> _WRITTEN PROBLEM_
In the aquarium thread below, rewrite the section starting with "Before you put" and going on through "4 inches long.", swapping "ammonia" for "nitrite".

> _PASSAGE SHOWN_
# OMG Finally!!! First NPT



## twolovers101 (Sep 17, 2012)

Okay, so this is my first 5.5 NPT. After 3 hours it's finally done!!! Whoo!!!

Plants: 
Micro sword
Banana Lilly
Wisteria
Cardimine
Mint Charlie
Anubia
Anachars

Getting some duckweed next week! Yay! (along with more wisteria, hornwort, and money wort, most of which will be going into a 3 gal that I'll be setting up next week)

Gonna wait a day before I show it to Nova, the water still has a little clearing up to do, and it needs to get to the right temp of course!

Critters!:
Nova
MTS 
Ghost shrimp (Coming soon, probably next week or maybe even this weekend!)

It's a little messy looking, and the photo is blurry  but I like it all the same


----------



## tromboneplaya (Jul 7, 2010)

It looks really nice! The roman columns are cool


----------



## twolovers101 (Sep 17, 2012)

thanks  it's as close as I could get to a "venetian" look (Nova's full name is Casanova lol)


----------



## Karebear13 (Jan 23, 2012)

Nice Job! Love it! can't wait till you put your little guy in there


----------



## starrlamia (May 3, 2012)

looks great!


----------



## kfryman (Nov 7, 2011)

Before you put anything in there make sure you test for results. Sometimes if the plants aren't yours or are use to different parameters they wil melt or adjust and not suck up much ammonia. Happened to me. Just do lots of water changes as there is lots of nutrients in the water, algae can take over at this point so be careful.

Like the Roman look surprisingly!


----------



## twolovers101 (Sep 17, 2012)

I've had the plants in QT for a week in my conditioned tap water, so I'm not too worried, the only ones that ever gave me melt issues were the anacharis which have sprouted new healthy growths that I am using in the new tank, the biggest one is roughly 4 inches long. 

I'm going to be doing a couple 50-25%s a week until the tank stabilizes more. I'm not too worried about algae, it happens and is natural. If anything the shrimps and snail can feast on it to their heart's delight. The duckweed shipped yesterday so when I get it I'll QT it for a bit and then throw it in, I've heard it out competes algae.

And thank you for the complement  The columns are one of the most attractive decorations for a tank that I've found, so I'm really excited about it ^^


----------



## Fasht (Oct 26, 2011)

You set it up real good, I like that vine looking one specially its going across that roman thing.


----------



## twolovers101 (Sep 17, 2012)

Yeah, that's the cardamine, I love the way it looks too 

UPDATE:
Just added Nova, I didn't know it was possible for a fish to be so happy! he's swimming every where, looking at absolutely every thing and flaring up a storm!! He even colored up brighter! xD I'm so excited for him <3 love the little guy too much for my own good xD


----------



## Fasht (Oct 26, 2011)

Haha! Welcome to the betta world, they'll pique your interest when you least expect it!


----------



## twolovers101 (Sep 17, 2012)

Yeah I'm super happy for him, he's been through a lot and deserves a nice home after living in a 1 gal QT tank for a month. He had really bad aggressive fin rot for a few weeks until I could get rid of it, and then got frustrated with his surroundings and took a few nips out of his tail D:

Oh well now he has a good home and toys and plants to play with and protect xD


----------



## Jwillis (Sep 6, 2012)

> _GIVEN DATA_

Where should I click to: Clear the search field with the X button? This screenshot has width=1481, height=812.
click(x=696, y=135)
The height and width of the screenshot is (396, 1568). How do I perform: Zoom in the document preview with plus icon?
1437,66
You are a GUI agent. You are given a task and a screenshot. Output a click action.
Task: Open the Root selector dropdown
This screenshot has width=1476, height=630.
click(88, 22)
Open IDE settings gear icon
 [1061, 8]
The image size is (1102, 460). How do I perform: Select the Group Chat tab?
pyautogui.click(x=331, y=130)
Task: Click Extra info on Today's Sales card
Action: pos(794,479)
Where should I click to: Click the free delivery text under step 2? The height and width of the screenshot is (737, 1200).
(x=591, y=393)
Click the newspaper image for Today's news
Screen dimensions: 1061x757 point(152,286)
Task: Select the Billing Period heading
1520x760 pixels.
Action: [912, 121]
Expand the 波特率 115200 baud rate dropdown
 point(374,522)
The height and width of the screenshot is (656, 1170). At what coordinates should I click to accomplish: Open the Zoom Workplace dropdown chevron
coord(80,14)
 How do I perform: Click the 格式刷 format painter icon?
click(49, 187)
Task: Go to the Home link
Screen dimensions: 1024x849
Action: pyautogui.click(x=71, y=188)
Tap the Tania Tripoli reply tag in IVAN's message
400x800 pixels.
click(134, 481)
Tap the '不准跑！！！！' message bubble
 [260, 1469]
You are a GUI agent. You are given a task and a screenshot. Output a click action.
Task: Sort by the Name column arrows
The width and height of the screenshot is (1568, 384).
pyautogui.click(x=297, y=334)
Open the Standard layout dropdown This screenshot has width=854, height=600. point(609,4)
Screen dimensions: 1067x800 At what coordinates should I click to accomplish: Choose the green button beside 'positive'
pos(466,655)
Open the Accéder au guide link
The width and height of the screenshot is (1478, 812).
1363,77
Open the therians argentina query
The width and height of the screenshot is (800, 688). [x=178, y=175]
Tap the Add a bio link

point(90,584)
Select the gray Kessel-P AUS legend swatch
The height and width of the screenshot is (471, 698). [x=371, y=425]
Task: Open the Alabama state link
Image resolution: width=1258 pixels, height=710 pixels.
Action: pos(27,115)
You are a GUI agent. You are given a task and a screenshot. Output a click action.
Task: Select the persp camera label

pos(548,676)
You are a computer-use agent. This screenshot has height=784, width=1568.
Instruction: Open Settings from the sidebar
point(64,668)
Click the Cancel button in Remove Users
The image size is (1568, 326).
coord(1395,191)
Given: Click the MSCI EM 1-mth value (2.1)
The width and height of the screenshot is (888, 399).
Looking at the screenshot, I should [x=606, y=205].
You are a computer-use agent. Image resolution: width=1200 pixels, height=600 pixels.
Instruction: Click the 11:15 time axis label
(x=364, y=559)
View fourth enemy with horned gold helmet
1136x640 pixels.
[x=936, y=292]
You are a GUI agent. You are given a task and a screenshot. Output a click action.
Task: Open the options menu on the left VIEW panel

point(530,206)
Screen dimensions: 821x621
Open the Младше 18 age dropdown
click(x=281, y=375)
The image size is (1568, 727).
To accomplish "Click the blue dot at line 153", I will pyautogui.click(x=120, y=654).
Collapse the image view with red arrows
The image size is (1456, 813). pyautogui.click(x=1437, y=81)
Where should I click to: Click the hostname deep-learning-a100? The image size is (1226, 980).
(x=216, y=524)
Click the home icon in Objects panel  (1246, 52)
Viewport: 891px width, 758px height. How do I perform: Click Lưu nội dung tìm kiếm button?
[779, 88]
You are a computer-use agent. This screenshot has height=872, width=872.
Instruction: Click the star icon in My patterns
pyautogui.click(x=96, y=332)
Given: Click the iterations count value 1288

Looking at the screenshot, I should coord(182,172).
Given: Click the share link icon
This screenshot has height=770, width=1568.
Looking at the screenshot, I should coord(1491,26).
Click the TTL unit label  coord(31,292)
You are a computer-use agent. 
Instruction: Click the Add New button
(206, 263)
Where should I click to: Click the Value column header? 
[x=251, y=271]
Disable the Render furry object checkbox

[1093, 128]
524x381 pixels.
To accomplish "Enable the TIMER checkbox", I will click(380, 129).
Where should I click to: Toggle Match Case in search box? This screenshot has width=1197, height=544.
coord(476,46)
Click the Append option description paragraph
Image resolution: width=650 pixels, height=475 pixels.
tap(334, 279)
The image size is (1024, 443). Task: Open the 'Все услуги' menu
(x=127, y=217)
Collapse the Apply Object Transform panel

> _RESULT BELOW_
Before you put anything in there make sure you test for results. Sometimes if the plants aren't yours or are use to different parameters they wil melt or adjust and not suck up much nitrite. Happened to me. Just do lots of water changes as there is lots of nutrients in the water, algae can take over at this point so be careful.

Like the Roman look surprisingly!


----------



## twolovers101 (Sep 17, 2012)

I've had the plants in QT for a week in my conditioned tap water, so I'm not too worried, the only ones that ever gave me melt issues were the anacharis which have sprouted new healthy growths that I am using in the new tank, the biggest one is roughly 4 inches long.